The first clash was thunder. My crew surged forward, steel meeting steel as boots thudded onto enemy planks. The air filled with the stench of oil and blood, the hiss of blades, the crunch of bone.

A man swung at me wild—I caught his wrist, twisted, and sent him screaming overboard into the dark.

The curse surged hot in my blood, faster than thought, faster than rage. Every swing of my blade felt inevitable, guided by the sea itself.

Beyond the chaos, Veyrion’s cutters slammed into the flank.

Shadows poured over the rails—his warriors moving like wraiths, boots hitting deck in near-unison. Axes flashed silver in the lantern light. Shields rang as they caught blades meant for the Marrow’screw, bodies colliding in a brutal rush of force and momentum.

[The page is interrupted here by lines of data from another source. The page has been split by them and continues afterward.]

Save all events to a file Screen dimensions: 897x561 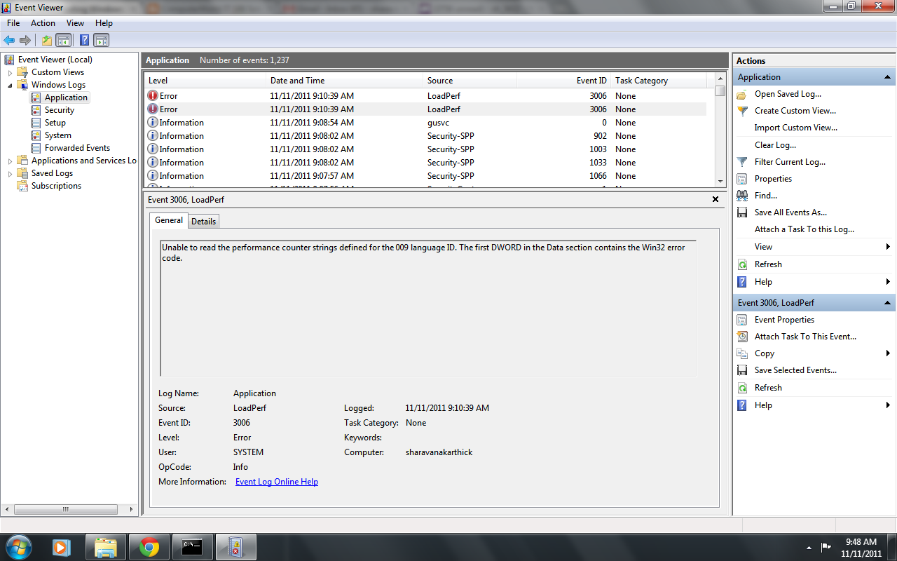click(790, 212)
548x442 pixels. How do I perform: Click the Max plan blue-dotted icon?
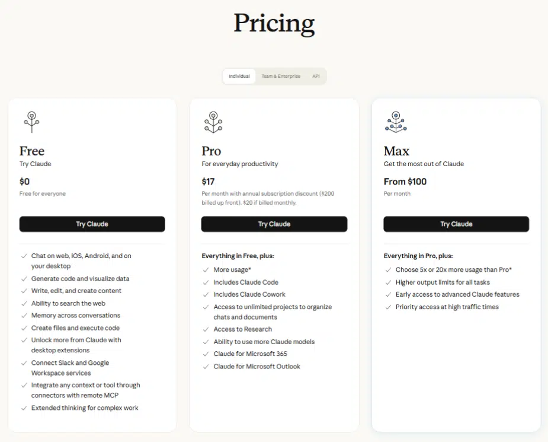point(396,122)
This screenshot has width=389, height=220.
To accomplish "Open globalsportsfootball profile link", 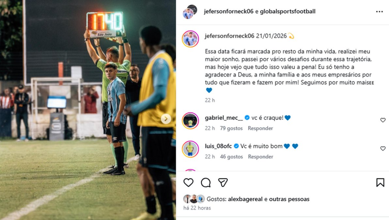I will tap(288, 11).
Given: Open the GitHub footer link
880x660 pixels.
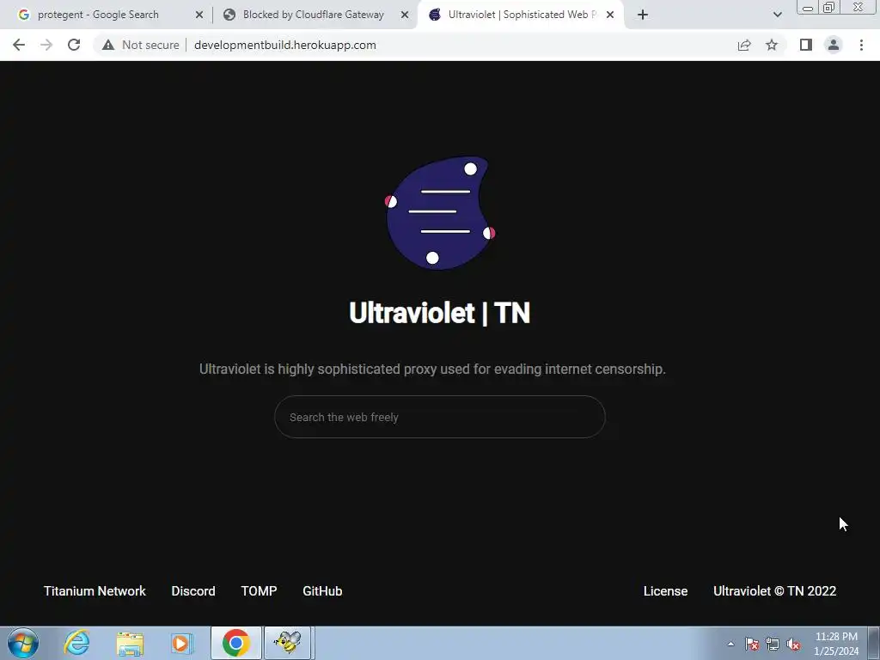Looking at the screenshot, I should pos(322,591).
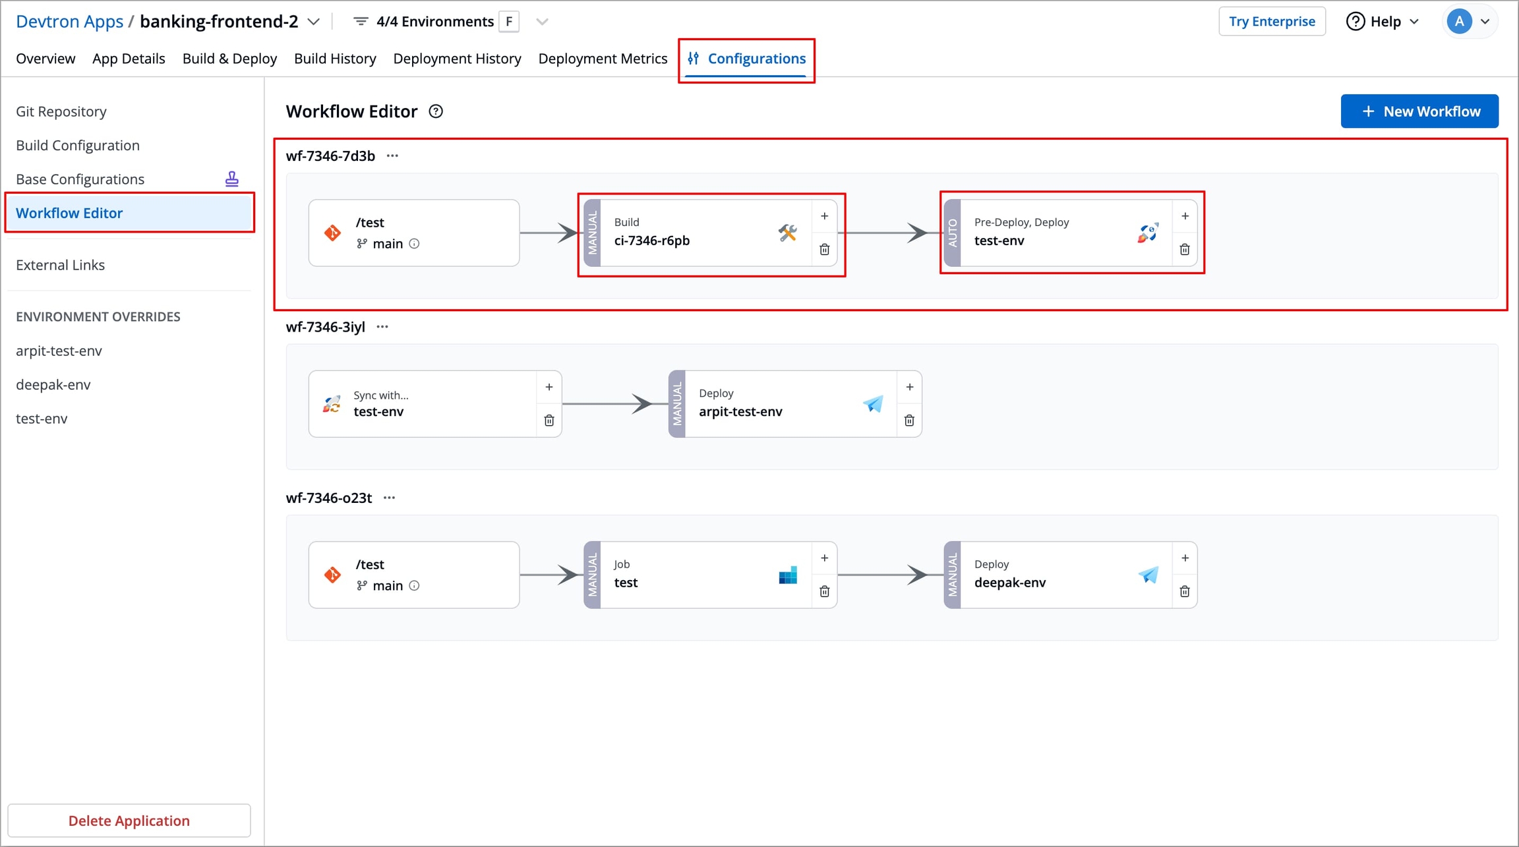Screen dimensions: 1519x847
Task: Click the Workflow Editor help question icon
Action: pyautogui.click(x=436, y=111)
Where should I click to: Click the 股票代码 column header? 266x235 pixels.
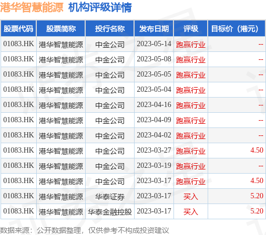pos(18,29)
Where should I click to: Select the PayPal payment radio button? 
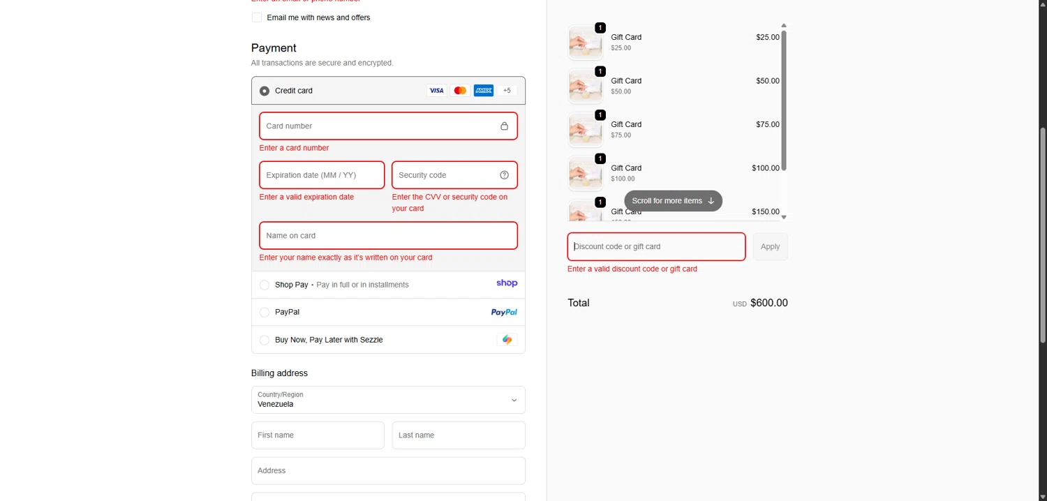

The dragon ship thundered into the poachers’ center line, its carved prow tearing through a netted vessel with a shriek of splintering wood. The hull caved inward, timbers snapping like ribs. Men were thrown screaming into the sea, their cries cut short as the ship listed hard and began to fold.

Panic rippled through the poachers.

They scrambled over one another, shouting broken orders, fumbling for weapons slick with spray. Discipline unraveled—some tried to rally at the rail, others bolted for the rigging. Nets dragged loose across the deck, tangling boots and blades alike. Ropes snapped free from cleats and whipped through the air. Below deck, cages rattled violently as whatever they’d stolen thrashed against iron and wood.

“Cut their lines!” I snarled, carving through another man and shoving his body aside. “Drag them down!”

The Marrow’screw surged at my back. Knives flashed as hands hacked at knots and pulleys. One crewman was yanked off his feet when a net went taut—another grabbed his collar just in time, hauling him back as the line snapped free and plunged into the dark.

Garen barreled past me, shoulder-checking a poacher into the rail before driving his blade down through the man’s chest.

Nearby, Eira vaulted onto a winch housing, her axe cleaving through a tangled mess of rope in three savage strikes, teeth bared in a feral grin as the net tore loose.

One by one, the lines gave way.

Heavy nets slid screaming into the deep, dragging crates, cages, and men with them. The poachers’ own haul turned traitor—dead weight pulling their ship lower by the stern as the sea eagerly claimed it.

The clash was everywhere now. Steel rang against steel. Lanterns burst, fire hissing as it kissed saltwater. Smoke curled low, thick with brine and blood. I drove my blade through a poacher’s gut and ripped it free in a spray of red.

“Cut the lines!” I roared again, pointing toward the straining winches where ropes groaned under impossible weight. “Sink them with their own nets!”

Axes swung—

Until Veyrion’s voice cracked across the deck like thunder. “Hold the lines!” He cut a man down mid-step, movements precise and merciless, eyes locked on me across the chaos.

“Keep the haul alive!”

Confusion tore through the deck. My crew hesitated—hands frozen on blades, eyes darting between me and him. His warriors faltered too, momentum breaking as the order rippled outward, splintering the charge into fragments.

“Sink them!” I barked again, fury tearing my throat raw.

“Typical,” Veyrion snapped, kicking a man backward before splitting his skull clean down the middle. “Burn first, think later. It’s why you bury more men than you lead.”

The words lashed across me. I shoved another poacher off my blade and stalked toward him, fury fueling every step. “Is that why you abandoned me?”